The yen hovered near three-year lows against the dollar and the euro fell on Tuesday after the G7 nations urged countries to refrain from competitive devaluations and a U.S. official backed Japan's new anti-deflation policies.
The Group of Seven industrialised nations published a statement saying it remained committed to "market-determined" exchange rates, reacting to weeks of concern that Japan's monetary easing policy, which has also weakened its currency, could trigger far-reaching currency wars.
"We reaffirm that our fiscal and monetary policies have been and will remain oriented towards meeting our respective domestic objectives using domestic instruments, and that we will not target exchange rates," the group said.
Japan's Finance Minister Taro Aso welcomed the G7 statement, saying it showed the group recognised Japan's new anti-deflation policy was not aimed at affecting foreign exchange markets.
By 1030 GMT the yen was close to a three-year low of 94.31 to the dollar. The euro was down 0.2 percent versus the dollar and 0.5 percent lower at 125.90 yen after rising over 2 percent on Monday.
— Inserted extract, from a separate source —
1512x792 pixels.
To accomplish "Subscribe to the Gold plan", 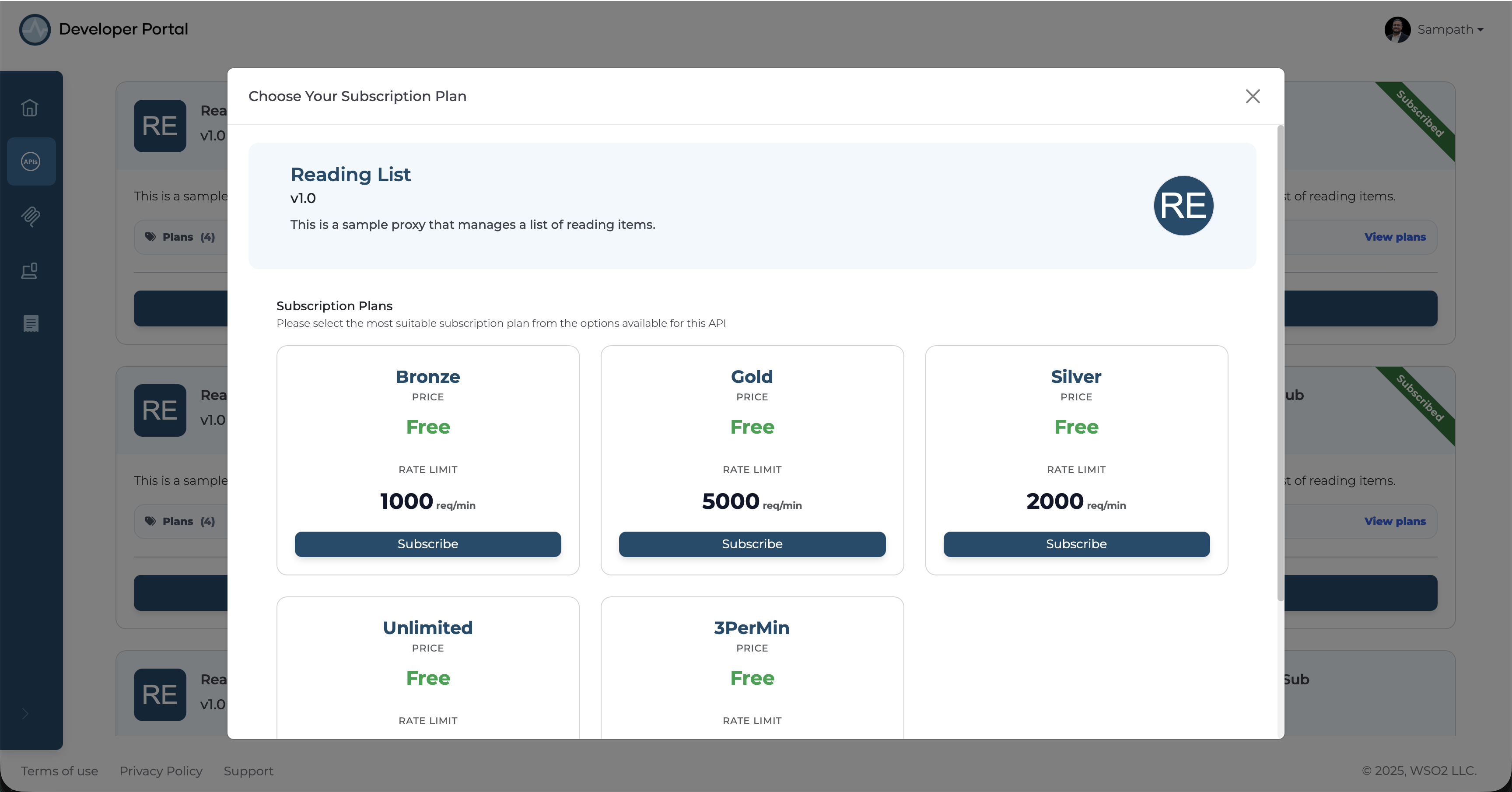I will pyautogui.click(x=752, y=543).
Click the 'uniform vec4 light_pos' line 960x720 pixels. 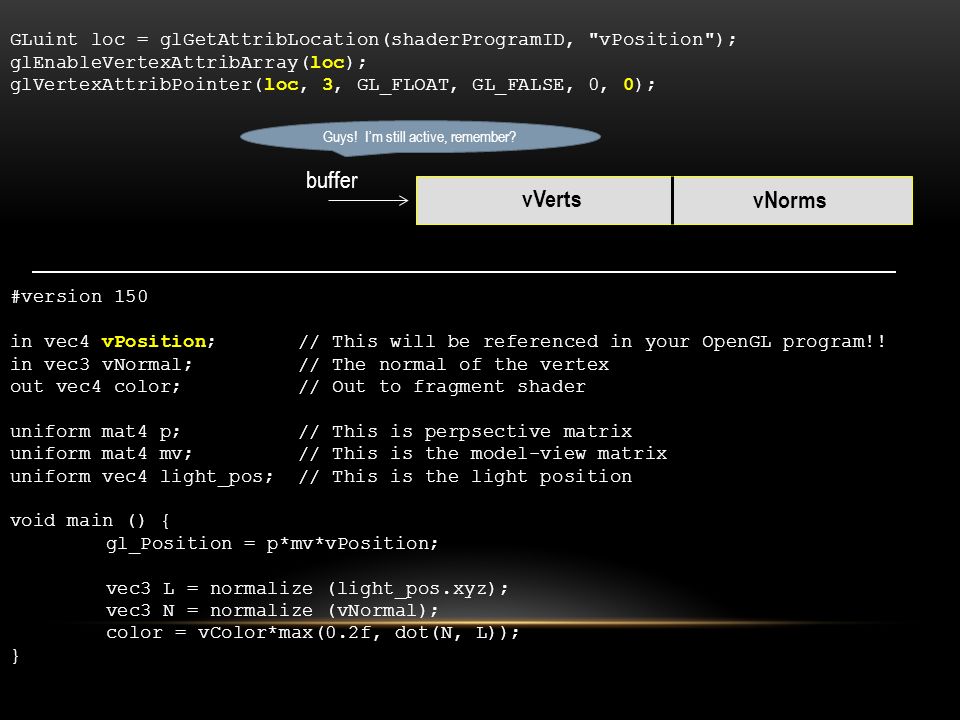click(141, 477)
Treasury Undersecretary Lael Brainard said on Monday the United States supported Japanese efforts to end deflation, but also noted the G7 has long been committed to exchange rates determined by market forces.
The euro, the main riser among major currencies over the last few months as confidence in the euro zone has rebounded and the yen has slumped, was back at $1.3405 following the G7 statement.
It had risen briefly earlier after ECB Vice President Vitor Constancio said the bank's employment growth and inflation forecasts next month were likely to be close to the December figures.
The comments doused rate cut hopes, only re-kindled last week by the head of the bank, Mario Draghi, who said it was looking to see whether the euro's recent rise risked pushing inflation below its comfort zone.
Having started the day down 0.2 percent, European shares were almost level again by 1030 GMT as London's FTSE 100 and Paris's CAC-40 recovered, though Frankfurt's DAX remained down 0.2 percent.
In the bond market, Spanish and Italian bonds inched up as domestic buyers took advantage of a recent sell-off, but the recovery looked fragile given political uncertainty in both countries.
Spain sold 5.6 billion euros ($7.5 billion) of 6- and 12-month Treasury bills, beating the top end of the target amount, but paid a higher yield on the longer-term paper as a political corruption scandal weighed on shaky confidence.
The ECB's Draghi is due to address Spanish lawmakers later on Tuesday to explain and defend the ECB's current monetary policy strategy against a backdrop of heightened concerns about the strong euro.
Draghi is also expected to meet Prime Minister Mariano Rajoy, but the market does not expect them to discuss whether Madrid might need financial aid, which would trigger the ECB's bond purchase scheme.
Financial markets showed a muted reaction, meanwhile, to the news that North Korea has conducted a nuclear test.
The nuclear test monitoring agency said the blast was double the size of its 2009 test. NATO condemned the move, calling it an "irresponsible act" that posed a grave threat to world peace.
"The test was not something that makes your heart pound as much as a pressing situation between Iran and Israel," said Kaname Gokon, research manager at brokerage Okato Shoji, referring to the threat of possible military action to prevent Iran from developing nuclear weapons.
Brent oil dipped to just under $118 a barrel, copper was flat, while spot gold stayed near a one-month low.